** begin Provided entries **

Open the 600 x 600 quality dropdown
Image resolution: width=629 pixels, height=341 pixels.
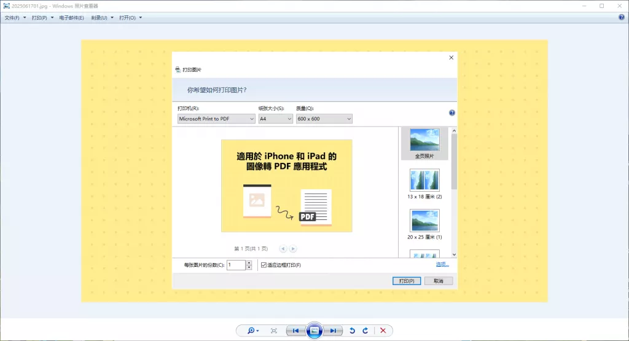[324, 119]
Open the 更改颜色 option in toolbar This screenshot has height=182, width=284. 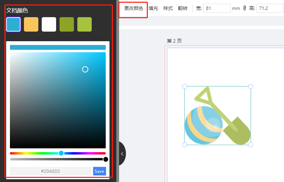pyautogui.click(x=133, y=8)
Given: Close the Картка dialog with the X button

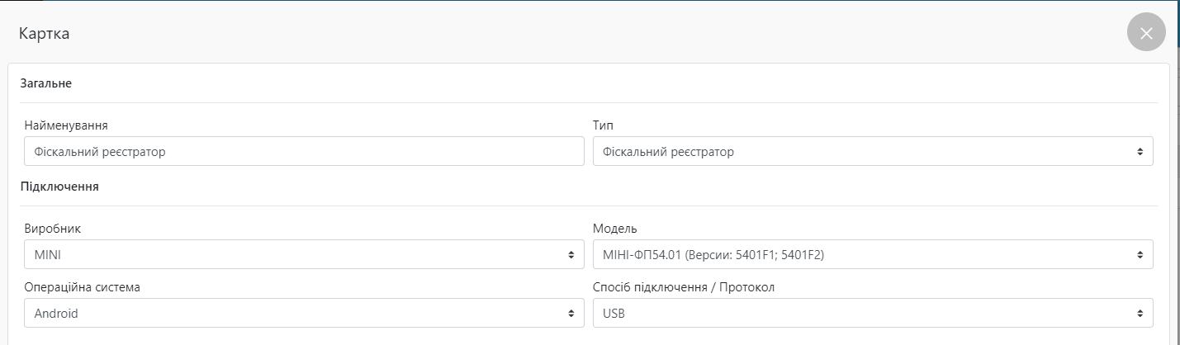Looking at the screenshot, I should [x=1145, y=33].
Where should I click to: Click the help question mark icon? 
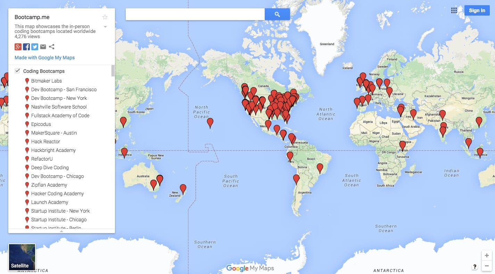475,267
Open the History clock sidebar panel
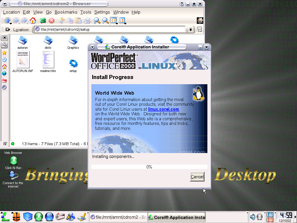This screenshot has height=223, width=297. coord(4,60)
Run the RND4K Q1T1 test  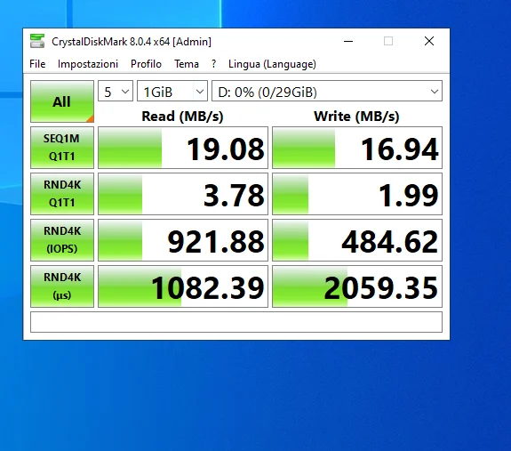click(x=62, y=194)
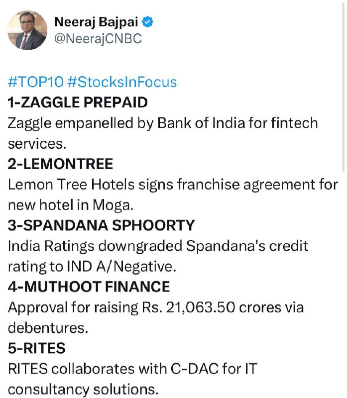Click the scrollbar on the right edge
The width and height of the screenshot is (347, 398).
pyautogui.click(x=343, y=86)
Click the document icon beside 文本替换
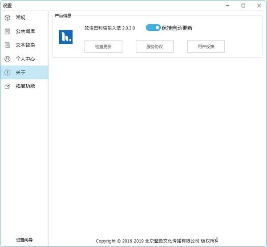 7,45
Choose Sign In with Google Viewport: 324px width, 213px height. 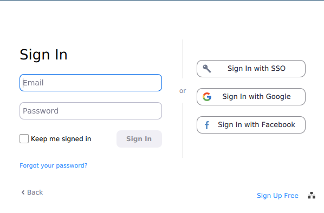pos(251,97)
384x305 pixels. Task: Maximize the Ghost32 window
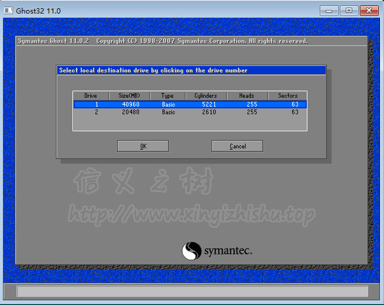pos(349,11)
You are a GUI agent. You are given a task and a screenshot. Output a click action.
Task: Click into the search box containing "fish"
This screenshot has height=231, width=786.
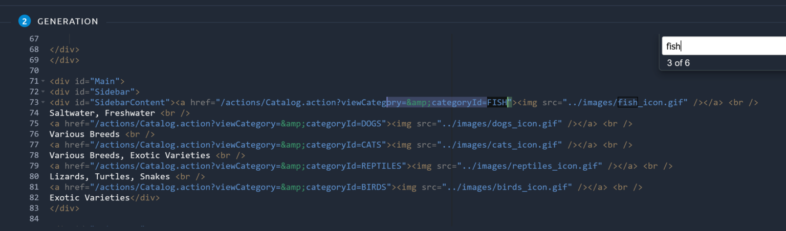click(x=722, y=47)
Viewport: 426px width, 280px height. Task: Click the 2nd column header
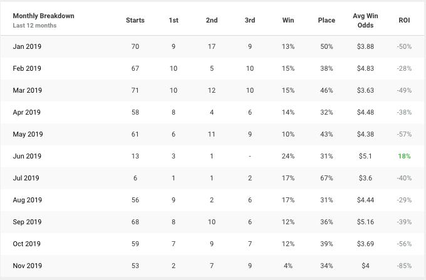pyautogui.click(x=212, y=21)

** end Provided entries **
** begin Provided entries **

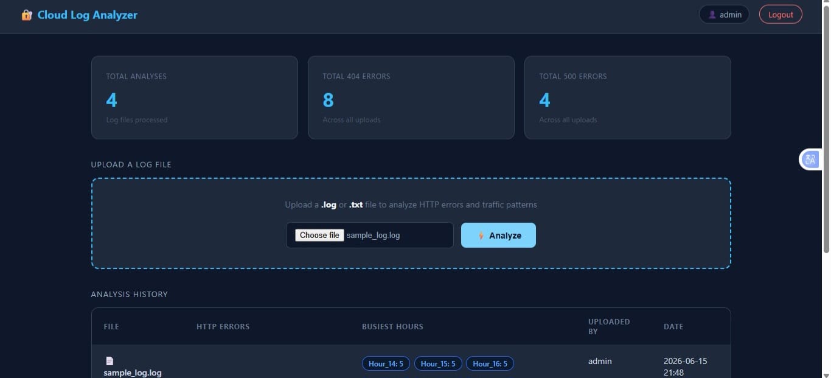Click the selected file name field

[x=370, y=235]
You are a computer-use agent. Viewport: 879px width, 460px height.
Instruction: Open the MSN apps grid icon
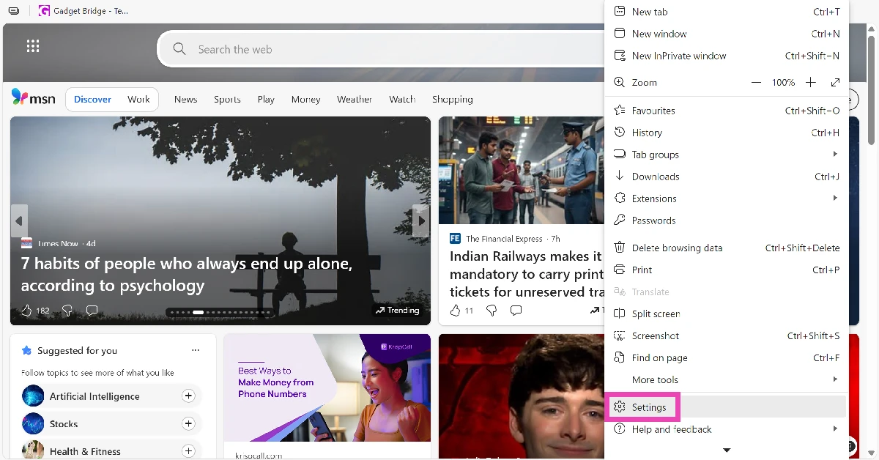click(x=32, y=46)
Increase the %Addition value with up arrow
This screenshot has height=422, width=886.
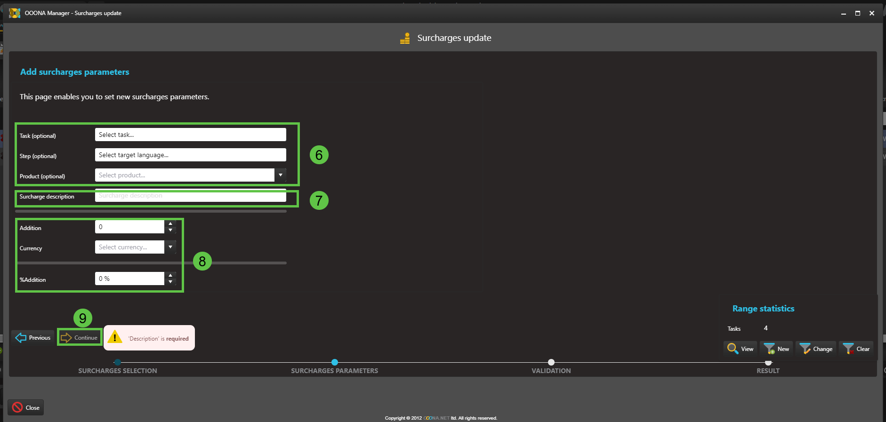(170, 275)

** end Provided entries **

▸ **Written instruction**
Find every line in the records that contains the word "agent", and copy each of those lines in full.

▸ **Task solution**
You are a GUI agent. You are given a task and a screenshot. Output a click action.
You are a computer-use agent. Viewport: 879px width, 460px height.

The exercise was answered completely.